# Test if lists share any items in python

## Question:

I want to check if any of the items in one list are present in another list. I can do it simply with the code below, but I suspect there might be a library function to do this. If not, is there a more pythonic method of achieving the same result.

``````In [78]: a = [1, 2, 3, 4, 5]

In [79]: b = [8, 7, 6]

In [80]: c = [8, 7, 6, 5]

In [81]: def lists_overlap(a, b):
....:     for i in a:
....:         if i in b:
....:             return True
....:     return False
....:

In [82]: lists_overlap(a, b)
Out[82]: False

In [83]: lists_overlap(a, c)
Out[83]: True

In [84]: def lists_overlap2(a, b):
....:     return len(set(a).intersection(set(b))) > 0
....:
``````

``````def lists_overlap3(a, b):
return bool(set(a) & set(b))
``````

Note: the above assumes that you want a boolean as the answer. If all you need is an expression to use in an `if` statement, just use `if set(a) & set(b):`

You could also use `any` with list comprehension:

``````any([item in a for item in b])
``````

You can use the any built in function /w a generator expression:

``````def list_overlap(a,b):
return any(i for i in a if i in b)
``````

As John and Lie have pointed out this gives incorrect results when for every i shared by the two lists bool(i) == False. It should be:

``````return any(i in b for i in a)
``````
``````def lists_overlap(a, b):
sb = set(b)
return any(el in sb for el in a)
``````

This is asymptotically optimal (worst case O(n + m)), and might be better than the intersection approach due to `any`‘s short-circuiting.

E.g.:

``````lists_overlap([3,4,5], [1,2,3])
``````

will return True as soon as it gets to `3 in sb`

EDIT: Another variation (with thanks to Dave Kirby):

``````def lists_overlap(a, b):
sb = set(b)
return any(itertools.imap(sb.__contains__, a))
``````

This relies on `imap`‘s iterator, which is implemented in C, rather than a generator comprehension. It also uses `sb.__contains__` as the mapping function. I don’t know how much performance difference this makes. It will still short-circuit.
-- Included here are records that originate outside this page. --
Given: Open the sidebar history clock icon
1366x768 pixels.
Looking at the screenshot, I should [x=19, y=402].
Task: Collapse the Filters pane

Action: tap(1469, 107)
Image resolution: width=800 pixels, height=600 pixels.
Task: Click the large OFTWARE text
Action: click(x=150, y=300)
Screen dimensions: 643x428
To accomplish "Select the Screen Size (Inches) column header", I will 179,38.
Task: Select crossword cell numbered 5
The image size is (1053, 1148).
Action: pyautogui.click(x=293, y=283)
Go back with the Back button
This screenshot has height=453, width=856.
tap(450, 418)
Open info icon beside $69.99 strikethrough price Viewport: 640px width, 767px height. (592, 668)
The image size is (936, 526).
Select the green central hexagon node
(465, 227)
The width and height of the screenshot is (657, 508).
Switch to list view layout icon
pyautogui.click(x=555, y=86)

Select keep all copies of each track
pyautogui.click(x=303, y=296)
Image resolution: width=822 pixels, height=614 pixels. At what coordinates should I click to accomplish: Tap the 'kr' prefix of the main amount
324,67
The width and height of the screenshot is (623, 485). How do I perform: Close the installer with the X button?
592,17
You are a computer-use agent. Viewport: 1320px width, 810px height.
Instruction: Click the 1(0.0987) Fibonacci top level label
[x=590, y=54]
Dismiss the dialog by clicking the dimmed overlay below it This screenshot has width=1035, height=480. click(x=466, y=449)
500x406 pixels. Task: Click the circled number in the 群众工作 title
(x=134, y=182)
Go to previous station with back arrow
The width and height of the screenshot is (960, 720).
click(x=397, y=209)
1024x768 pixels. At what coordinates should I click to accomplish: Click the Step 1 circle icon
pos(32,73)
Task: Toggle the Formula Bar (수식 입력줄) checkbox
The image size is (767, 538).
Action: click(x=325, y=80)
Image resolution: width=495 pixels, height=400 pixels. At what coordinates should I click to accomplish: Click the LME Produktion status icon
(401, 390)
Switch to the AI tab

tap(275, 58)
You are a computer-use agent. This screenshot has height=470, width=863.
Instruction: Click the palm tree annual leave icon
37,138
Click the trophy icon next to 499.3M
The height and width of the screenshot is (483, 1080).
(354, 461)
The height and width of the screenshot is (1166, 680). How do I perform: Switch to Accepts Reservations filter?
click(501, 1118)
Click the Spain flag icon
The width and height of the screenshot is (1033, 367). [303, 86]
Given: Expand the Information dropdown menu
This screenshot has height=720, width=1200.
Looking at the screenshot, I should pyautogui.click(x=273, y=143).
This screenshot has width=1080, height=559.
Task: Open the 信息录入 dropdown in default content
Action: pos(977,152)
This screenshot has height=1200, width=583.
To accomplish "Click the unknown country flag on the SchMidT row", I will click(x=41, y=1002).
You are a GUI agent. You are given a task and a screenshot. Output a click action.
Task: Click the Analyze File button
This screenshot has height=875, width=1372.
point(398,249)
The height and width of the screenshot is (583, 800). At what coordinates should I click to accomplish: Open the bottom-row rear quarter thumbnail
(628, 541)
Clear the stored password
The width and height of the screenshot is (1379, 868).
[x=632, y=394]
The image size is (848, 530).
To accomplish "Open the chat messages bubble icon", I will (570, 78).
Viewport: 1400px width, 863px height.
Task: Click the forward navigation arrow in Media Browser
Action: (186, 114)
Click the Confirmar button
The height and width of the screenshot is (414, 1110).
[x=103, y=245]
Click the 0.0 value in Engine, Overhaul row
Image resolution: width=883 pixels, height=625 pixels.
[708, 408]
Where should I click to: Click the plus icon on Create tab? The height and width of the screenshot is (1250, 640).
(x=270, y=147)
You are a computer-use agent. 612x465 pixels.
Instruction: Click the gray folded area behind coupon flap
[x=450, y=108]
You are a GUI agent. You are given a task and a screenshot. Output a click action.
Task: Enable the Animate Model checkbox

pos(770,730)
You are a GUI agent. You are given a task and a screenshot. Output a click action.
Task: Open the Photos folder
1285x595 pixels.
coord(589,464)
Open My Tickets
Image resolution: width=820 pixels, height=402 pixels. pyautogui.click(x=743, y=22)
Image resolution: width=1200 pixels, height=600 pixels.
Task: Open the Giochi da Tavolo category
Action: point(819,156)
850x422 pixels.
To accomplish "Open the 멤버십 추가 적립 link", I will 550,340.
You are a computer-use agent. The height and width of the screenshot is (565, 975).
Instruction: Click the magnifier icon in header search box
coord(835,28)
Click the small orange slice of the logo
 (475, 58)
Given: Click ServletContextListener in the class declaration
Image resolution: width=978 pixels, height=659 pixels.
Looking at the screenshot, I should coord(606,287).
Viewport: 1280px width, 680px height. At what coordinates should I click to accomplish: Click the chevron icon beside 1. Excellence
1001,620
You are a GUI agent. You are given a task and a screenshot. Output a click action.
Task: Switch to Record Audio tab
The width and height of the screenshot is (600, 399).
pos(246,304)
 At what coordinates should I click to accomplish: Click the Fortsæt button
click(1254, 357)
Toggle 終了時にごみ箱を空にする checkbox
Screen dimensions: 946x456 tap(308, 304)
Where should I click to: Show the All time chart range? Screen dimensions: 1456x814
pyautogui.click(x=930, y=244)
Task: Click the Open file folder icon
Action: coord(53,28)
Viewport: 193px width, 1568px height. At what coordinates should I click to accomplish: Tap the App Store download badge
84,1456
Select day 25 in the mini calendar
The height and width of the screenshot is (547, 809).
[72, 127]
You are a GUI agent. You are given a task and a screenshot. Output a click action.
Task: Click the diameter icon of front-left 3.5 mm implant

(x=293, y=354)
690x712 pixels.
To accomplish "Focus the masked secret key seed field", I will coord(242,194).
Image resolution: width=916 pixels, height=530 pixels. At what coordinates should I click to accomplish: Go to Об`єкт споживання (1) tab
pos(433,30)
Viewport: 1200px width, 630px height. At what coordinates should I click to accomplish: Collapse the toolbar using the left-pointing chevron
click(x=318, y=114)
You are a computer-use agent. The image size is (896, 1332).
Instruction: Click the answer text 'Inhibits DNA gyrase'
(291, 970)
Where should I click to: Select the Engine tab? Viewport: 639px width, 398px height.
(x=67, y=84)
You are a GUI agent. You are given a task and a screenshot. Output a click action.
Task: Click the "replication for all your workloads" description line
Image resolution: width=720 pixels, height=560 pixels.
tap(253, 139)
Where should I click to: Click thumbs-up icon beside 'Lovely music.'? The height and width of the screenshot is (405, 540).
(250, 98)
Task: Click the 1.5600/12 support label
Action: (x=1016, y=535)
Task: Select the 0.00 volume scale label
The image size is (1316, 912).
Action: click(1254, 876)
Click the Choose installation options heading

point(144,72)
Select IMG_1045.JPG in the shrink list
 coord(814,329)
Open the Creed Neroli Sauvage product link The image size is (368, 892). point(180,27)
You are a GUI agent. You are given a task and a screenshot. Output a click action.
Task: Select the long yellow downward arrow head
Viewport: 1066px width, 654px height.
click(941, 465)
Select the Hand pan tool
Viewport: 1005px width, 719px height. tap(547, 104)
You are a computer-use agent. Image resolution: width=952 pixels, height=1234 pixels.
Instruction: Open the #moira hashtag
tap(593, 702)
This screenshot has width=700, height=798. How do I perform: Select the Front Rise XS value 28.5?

In python 2.6 or later you can do:

``````return not frozenset(a).isdisjoint(frozenset(b))
``````

Short answer: use `not set(a).isdisjoint(b)`, it’s generally the fastest.

There are four common ways to test if two lists `a` and `b` share any items. The first option is to convert both to sets and check their intersection, as such:

``````bool(set(a) & set(b))
``````

Because sets are stored using a hash table in Python, searching them is `O(1)` (see here for more information about complexity of operators in Python). Theoretically, this is `O(n+m)` on average for `n` and `m` objects in lists `a` and `b`. But

1. it must first create sets out of the lists, which can take a non-negligible amount of time, and
2. it supposes that hashing collisions are sparse among your data.

The second way to do it is using a generator expression performing iteration on the lists, such as:

``````any(i in a for i in b)
``````

This allows to search in-place, so no new memory is allocated for intermediary variables. It also bails out on the first find. But the `in` operator is always `O(n)` on lists (see here).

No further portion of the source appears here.